Won't receive DTMF event if calling through 4g, but works through LAN

Not sure if this is the right place to ask this.

I’ve set a node.js server following this exact example. It works flawlessly if I make the call via LAN from my cellphone. But if I use 4g to call my Asterisk I receive the “hello world” greeting but the dial doesn’t trigger the “ChannelDtmfReceived” event. It never enters the function.

After 30 seconds the line drops.

The node and the Asterisk run in 2 different virtual machines.

Any idea?

Thank you very much


If I call to my pc no audio is received in the PC but audio is received in the cellphone. Also line drops after 30 seconds.

edit: allright this seems like either a firewall or a port forwarding issue. I have created a DMZ towards my Asterisk VM, the VM network interface is in bridged mode and every firewall is shut down. Still can’t hear nothing from any external ip call.

4G is a mobile phone air interface. Asterisk doesn’t directly support any air interfaces. Please describe how your 4G uplink reaches Asterisk.

If the final hop is SIP, what is dtmfmode and what is the codec.

As a general note, mobile phone normally send DTMF out of band as the GSM codec is incompatible with it. Normally the base station regenerates the actual inband tones, which travel inband to the boundary of the circuit switched network.

I’m pretty new to Asterisk so I’ll try to answer from what I know.

I’ve set an extension for my cellphone. When I turn on my wifi and point my app towards the Asterisk local IP I can successfully call my pc and listen each way.

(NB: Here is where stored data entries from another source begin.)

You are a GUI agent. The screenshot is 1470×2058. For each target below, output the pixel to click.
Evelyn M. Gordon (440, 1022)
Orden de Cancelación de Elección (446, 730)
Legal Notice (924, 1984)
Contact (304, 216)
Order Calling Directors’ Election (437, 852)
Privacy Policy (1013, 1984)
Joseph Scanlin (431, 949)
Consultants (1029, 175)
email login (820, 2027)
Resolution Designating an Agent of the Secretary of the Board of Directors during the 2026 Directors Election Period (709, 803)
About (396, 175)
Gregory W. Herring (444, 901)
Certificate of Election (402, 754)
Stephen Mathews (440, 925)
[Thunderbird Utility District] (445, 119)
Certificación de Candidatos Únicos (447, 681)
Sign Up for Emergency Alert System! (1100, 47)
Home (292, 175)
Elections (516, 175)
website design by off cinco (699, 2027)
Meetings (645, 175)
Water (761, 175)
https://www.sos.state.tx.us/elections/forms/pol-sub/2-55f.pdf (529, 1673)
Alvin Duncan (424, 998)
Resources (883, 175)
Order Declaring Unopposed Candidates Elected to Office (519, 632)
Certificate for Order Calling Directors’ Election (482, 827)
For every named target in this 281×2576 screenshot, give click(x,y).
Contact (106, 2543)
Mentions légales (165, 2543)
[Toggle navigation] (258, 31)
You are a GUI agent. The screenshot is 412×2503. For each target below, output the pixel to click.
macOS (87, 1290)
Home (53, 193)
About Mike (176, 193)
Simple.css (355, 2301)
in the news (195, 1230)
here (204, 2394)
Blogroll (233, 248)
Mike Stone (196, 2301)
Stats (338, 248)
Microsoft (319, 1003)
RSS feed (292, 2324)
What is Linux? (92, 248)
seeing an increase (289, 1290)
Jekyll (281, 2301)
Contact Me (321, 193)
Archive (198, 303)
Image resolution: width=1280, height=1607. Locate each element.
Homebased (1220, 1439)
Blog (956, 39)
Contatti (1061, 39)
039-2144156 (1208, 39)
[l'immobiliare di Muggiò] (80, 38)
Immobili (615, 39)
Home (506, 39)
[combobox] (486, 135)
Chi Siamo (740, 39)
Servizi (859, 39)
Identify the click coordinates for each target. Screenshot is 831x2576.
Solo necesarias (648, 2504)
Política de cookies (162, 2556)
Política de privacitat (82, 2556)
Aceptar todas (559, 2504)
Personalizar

If I turn off my wifi and change the IP to my Asterisk public IP it registers successfully and is able to call my pc, but I can’t listen my cellphone.

I don’t know what is dtmfmode nor which codec is set. Everything is set to default. I installed latest version of AsteriskNow with Asterisk 13.

Thank you very much!

Do you have port forwarding from your router to the rtp port range of the Asterisk server? Sounds like a NAT issue.

yes actually I set a DMZ in order to avoid port issues (temporarily of course).